Artéphile à 14h30 jusqu’au 27 juillet
A fond
Alex et Rémy fument des pétards le long d’une voie ferrée en regardant passer des trains qu’ils ne prendront jamais. Eternels retardataires d’une société qui va trop vite pour eux, ils restent à quai, assis sur des pneus de camion dans leur squat improbable. Au ralenti dans leur vie, ils sont à fond dans leur tête, personnages beckettiens en marge de tout sauf d’eux-mêmes. Ils n’attendent pas Godot, ni personne, ils fument tranquillement, pour passer le temps, tandis que les heures se consument en volutes de fumée. Leur pote Luc, lui, a pris son destin en mains. Il est monté à Paris, à bord d’un de ces tgv que ses amis aiment regarder passer, bien décidé à décrocher un poste intérimaire, et puis on verra bien. Pour l’heure, il a croisé Marion dans le wagon-bar, une jolie fille qui travaille dans la com, qui lui plaît bien et à qui il plaît.

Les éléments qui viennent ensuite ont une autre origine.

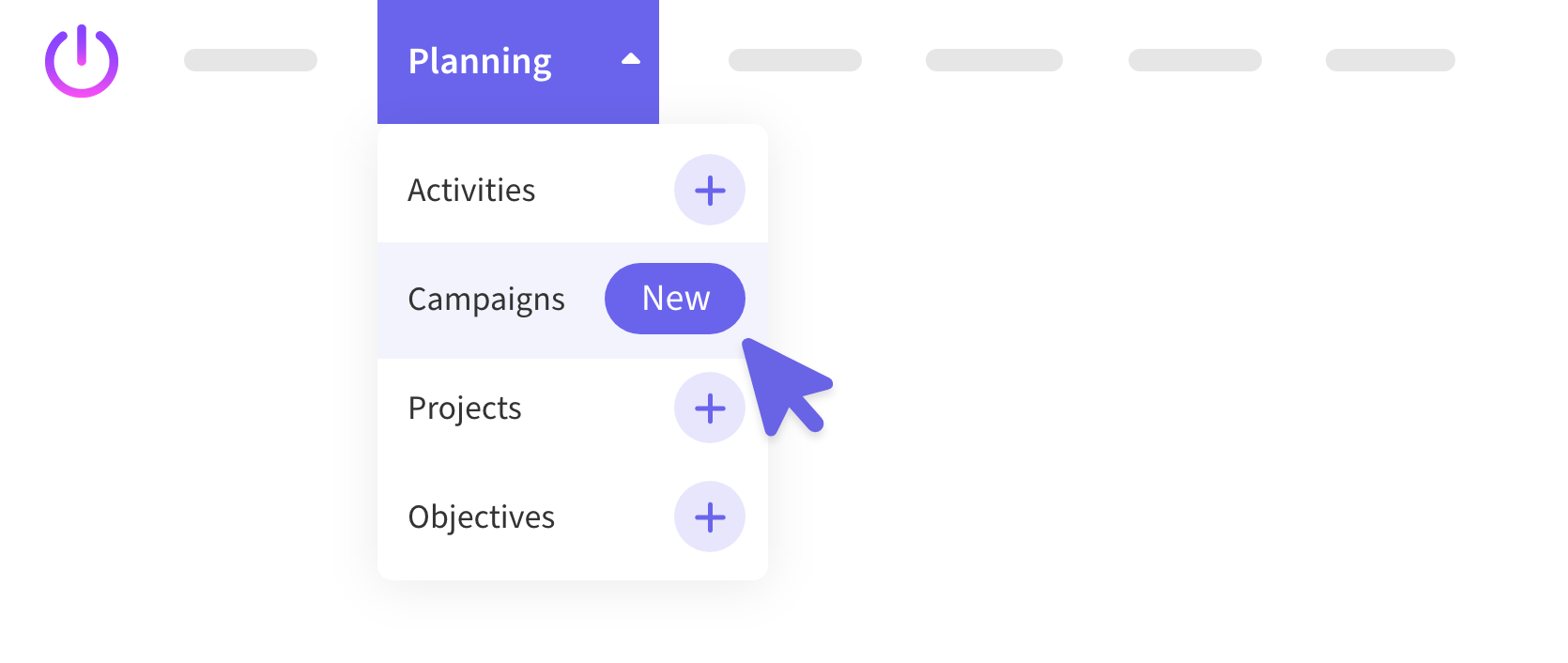1568x663 pixels.
Task: Click the purple power logo icon
Action: pos(82,61)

Ils vont avoir une histoire qu’on devine brève, puisqu’à la fin Luc retourne à la case départ parmi ses copains, lesté d’une expérience qui lui laisse un mauvais goût dans la bouche et dans le cœur.
La pièce de Lucas Hénaff A fond raconte le quotidien de ces potes de galère qui ressemble à celui de beaucoup de jeunes aujourd’hui, dans une langue syncopée, saturée d’expressions tirées du lexique contemporain, laquelle n’échappe pas toujours aux tics d’un vocabulaire « djeun »dont les blancs et les pointillés sont parfois plus porteurs de sens que les propos eux-mêmes. C’est en cela que le parallèle avec Beckett peut sembler pertinent, dans la maîtrise d’une langue volontairement dépouillée, avec ses répétitions pour dire le rien, la reproduction du même pour suggérer la réduction des vies. Avec des boucles où toute fin se solde par un recommencement. Comme chez Beckett, les personnages de A fond suivent un parcours qui les amènent à repartir aussitôt en sens inverse. Le jeu des comédiens, la mise en scène alternant deux espaces, celui du squat et celui du tgv, les ambiances sonores et les lumières contribuent à la réussite d’un des très bons spectacles du Off.